Wong Wing v. United States, 163 U.S. 228 (1896), was a United States Supreme Court case in which the Court found that the Fifth and Sixth Amendments to the U.S. Constitution forbid the imprisonment at hard labor without a jury trial for noncitizens convicted of illegal entry to or presence in the United States.

The case began in 1892 when Wong Wing and three other Chinese nationals were arrested for unlawful presence in the United States, violating the Geary Act. A commissioner of the Circuit Court for the Eastern District of Michigan sentenced the four men to 60 days imprisonment at hard labor, after which they would be deported to China. After the prisoners' petitions, for writs of habeas corpus were denied, the Supreme Court granted cert.

In May 1896, the Supreme Court reversed the circuit court's judgment, ruling that Wing's Fifth and Sixth Amendment rights were violated because the commissioner lacked jurisdiction to sentence Wing to imprisonment at hard labor. The circuit court shouldn't have denied Wing's habeas corpus petition because Wing was sentenced to a criminal punishment without a jury trial. Thus the Court reversed the circuit court's judgment. 

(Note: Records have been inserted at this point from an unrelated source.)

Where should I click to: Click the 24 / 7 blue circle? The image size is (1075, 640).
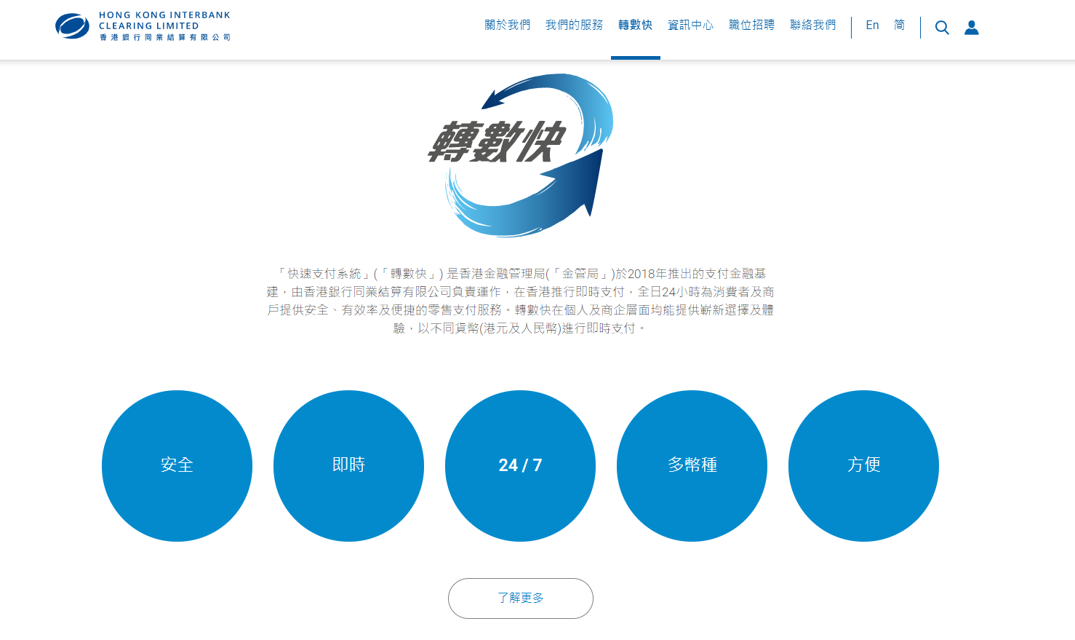[x=520, y=465]
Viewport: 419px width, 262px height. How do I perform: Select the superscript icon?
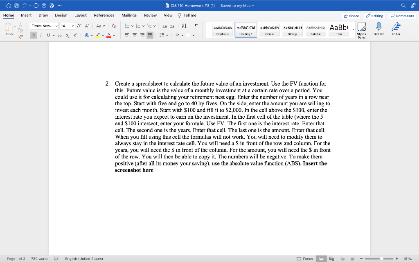75,35
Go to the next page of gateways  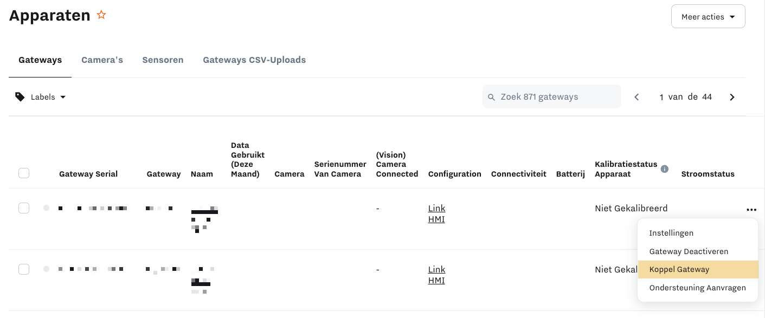click(x=732, y=97)
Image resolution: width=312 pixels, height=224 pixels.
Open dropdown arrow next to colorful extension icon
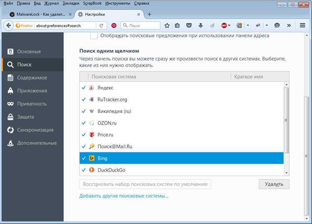pos(248,25)
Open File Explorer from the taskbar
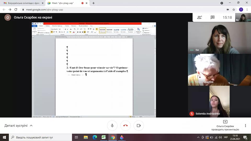The width and height of the screenshot is (251, 141). 86,137
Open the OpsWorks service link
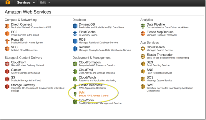The height and width of the screenshot is (120, 206). click(86, 100)
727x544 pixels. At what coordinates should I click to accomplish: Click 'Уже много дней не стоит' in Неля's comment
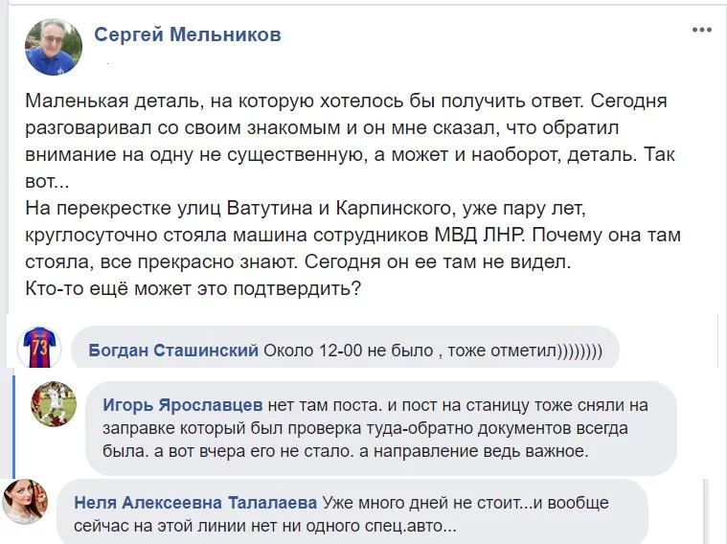coord(420,503)
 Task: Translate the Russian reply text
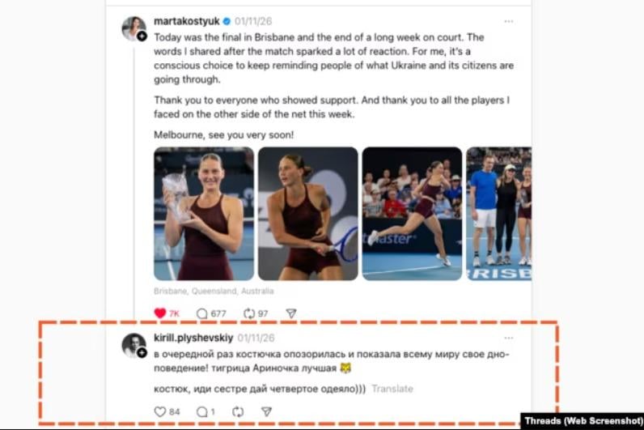pos(392,389)
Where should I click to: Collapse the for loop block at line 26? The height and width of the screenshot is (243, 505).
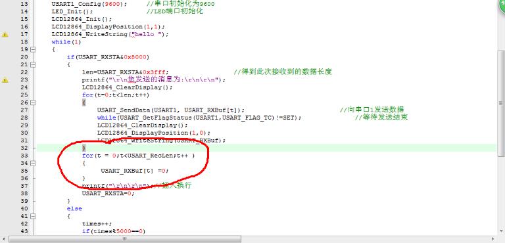(32, 102)
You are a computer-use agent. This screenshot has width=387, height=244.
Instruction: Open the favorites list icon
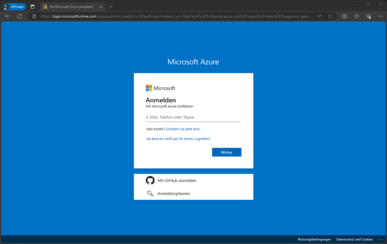coord(357,16)
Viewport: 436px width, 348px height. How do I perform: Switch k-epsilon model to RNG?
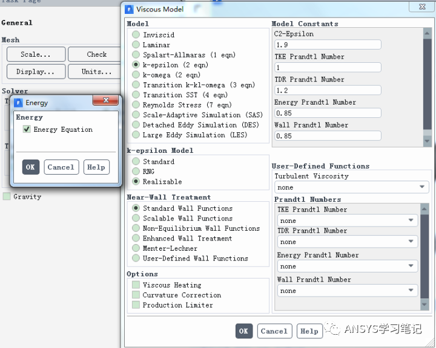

This case established that noncitizens subject to criminal proceedings are entitled to the same constitutional protections available to citizens. The Court held that the protections guaranteed by the Fifth and Sixth Amendments extend to foreign nationals as well as American citizens. The ruling was issued on the same day as the Court upheld racial segregation laws in its infamous Plessy v. Ferguson decision.

Background

Geary Act 
The Geary Act of 1892, an extension of the Chinese Exclusion Act, denied U.S. citizenship to Chinese immigrants. The Act required Chinese residents to carry residence certificates issued by the federal government to prove they entered the country legally. Section 4 of the Act of 1892 provides:

Briefly, Chinese individuals unlawfully present in the U.S. faced up to a year of imprisonment and hard labor followed by deportation.

Incident 
On July 15, 1892, John Graves, commissioner of the U.S. Circuit Court for the Eastern District of Michigan, ruled that Wong Wing, Lee Poy, Lee You Tong, and Chan Wah Dong were illegal Chinese in the United States and had no right to remain in the United States. John Graves ruled that these people be imprisoned in the Detroit House of Correction for 60 days of hard labor from and including the date of commitment; in the end, they were to be removed from the United States to China.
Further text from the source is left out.